Set task
Could you swap "thumbnail" for "preview" in the listing lines between the one holding "How do I perform: Click" and the one holding "point(132,414)", inclusive, and return only those lines, otherwise unchanged and without the pictures?
-- BEGIN Listed entries --
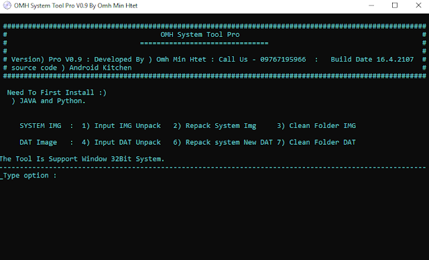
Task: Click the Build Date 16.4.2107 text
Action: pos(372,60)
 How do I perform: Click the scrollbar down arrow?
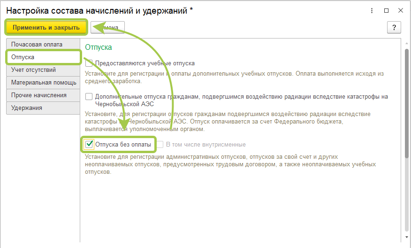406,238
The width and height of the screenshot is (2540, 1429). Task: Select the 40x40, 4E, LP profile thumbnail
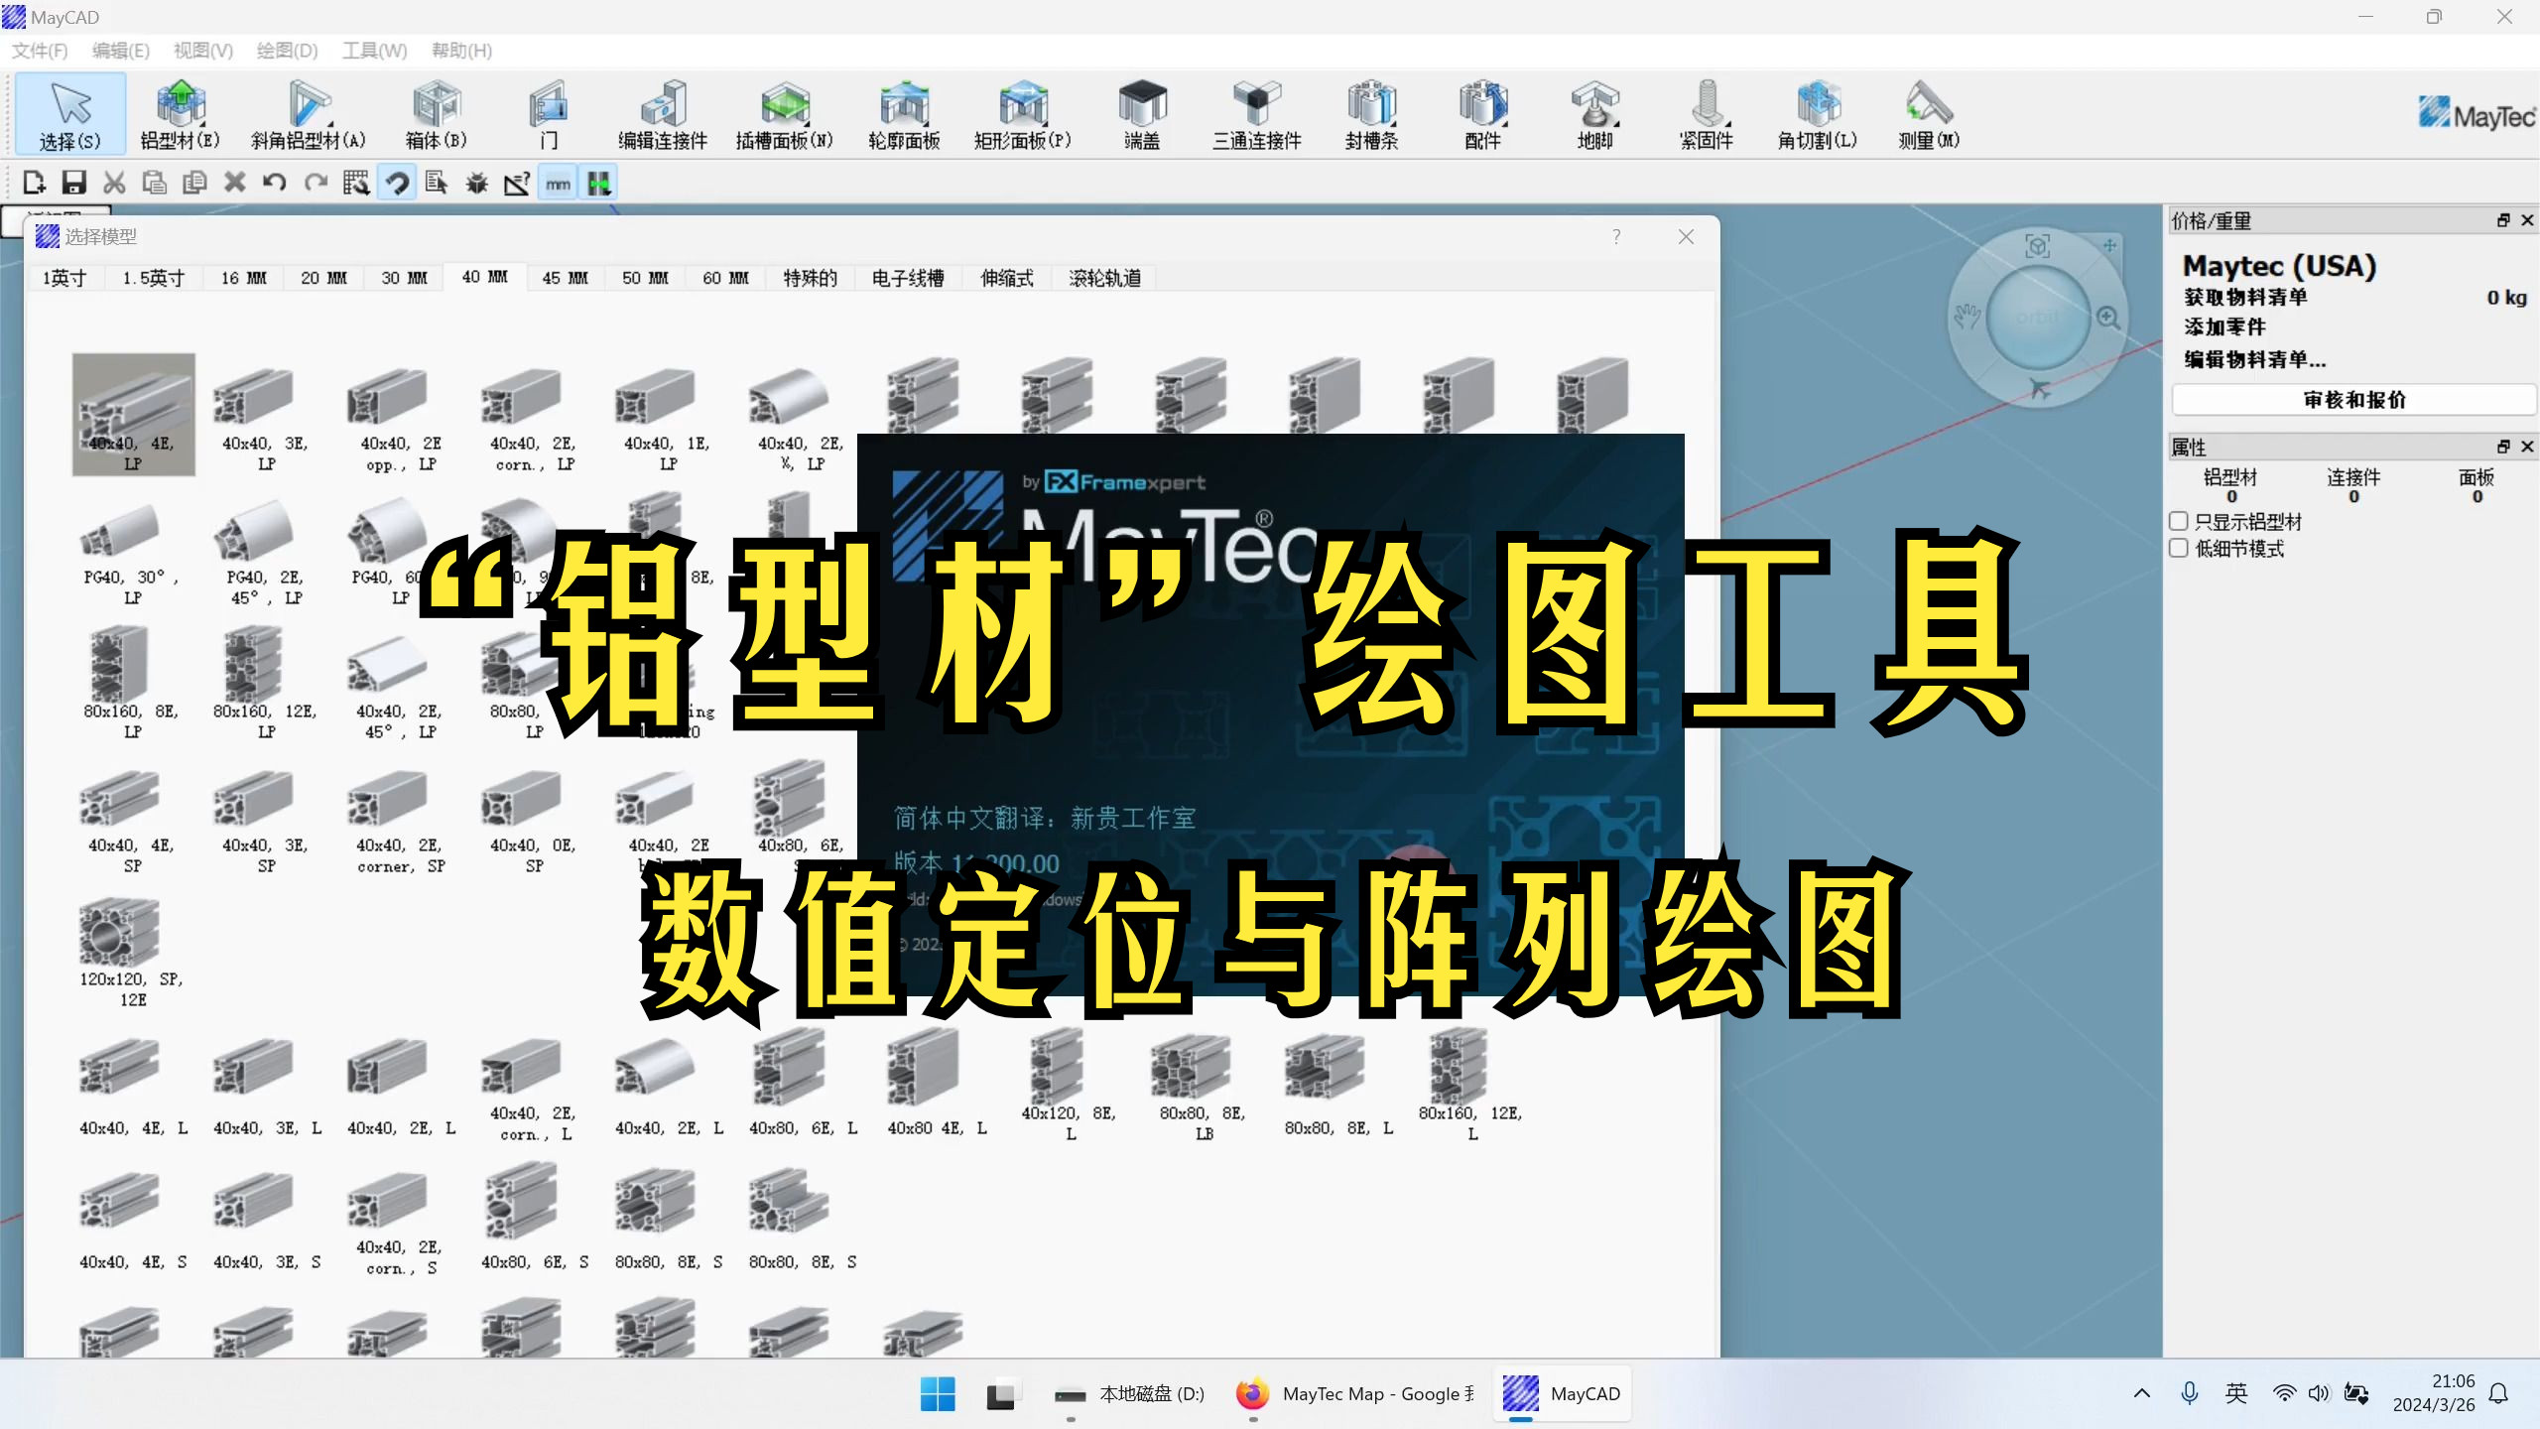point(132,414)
-- END Listed entries --
-- BEGIN Listed entries --
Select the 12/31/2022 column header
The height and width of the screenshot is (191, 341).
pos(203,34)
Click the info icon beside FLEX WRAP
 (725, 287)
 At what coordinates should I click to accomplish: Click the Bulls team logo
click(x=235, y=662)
-- END Listed entries --
-- BEGIN Listed entries --
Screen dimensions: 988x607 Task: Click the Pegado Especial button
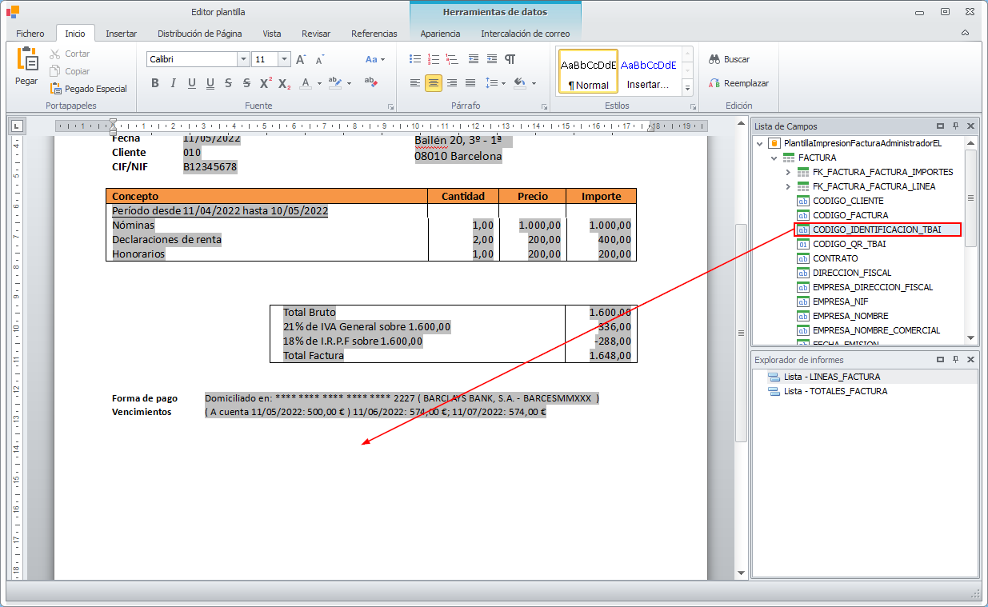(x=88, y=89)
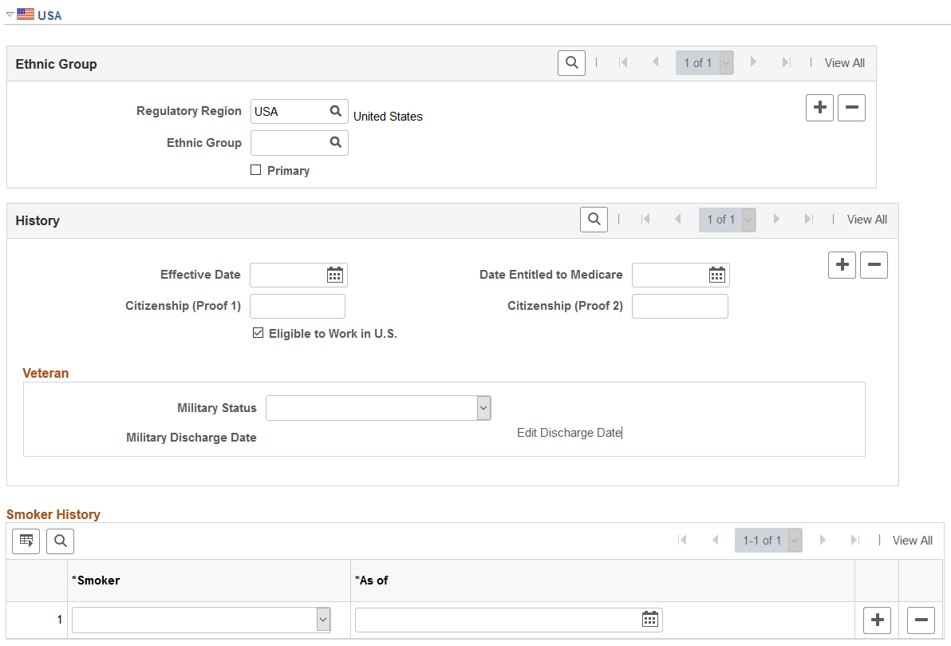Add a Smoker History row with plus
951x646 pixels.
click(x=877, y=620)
-- END Listed entries --
Completed task
 How do I perform: Click the scrollbar down arrow?
406,238
The width and height of the screenshot is (2540, 1429). Task: Select the 40x40, 4E, LP profile preview
point(132,414)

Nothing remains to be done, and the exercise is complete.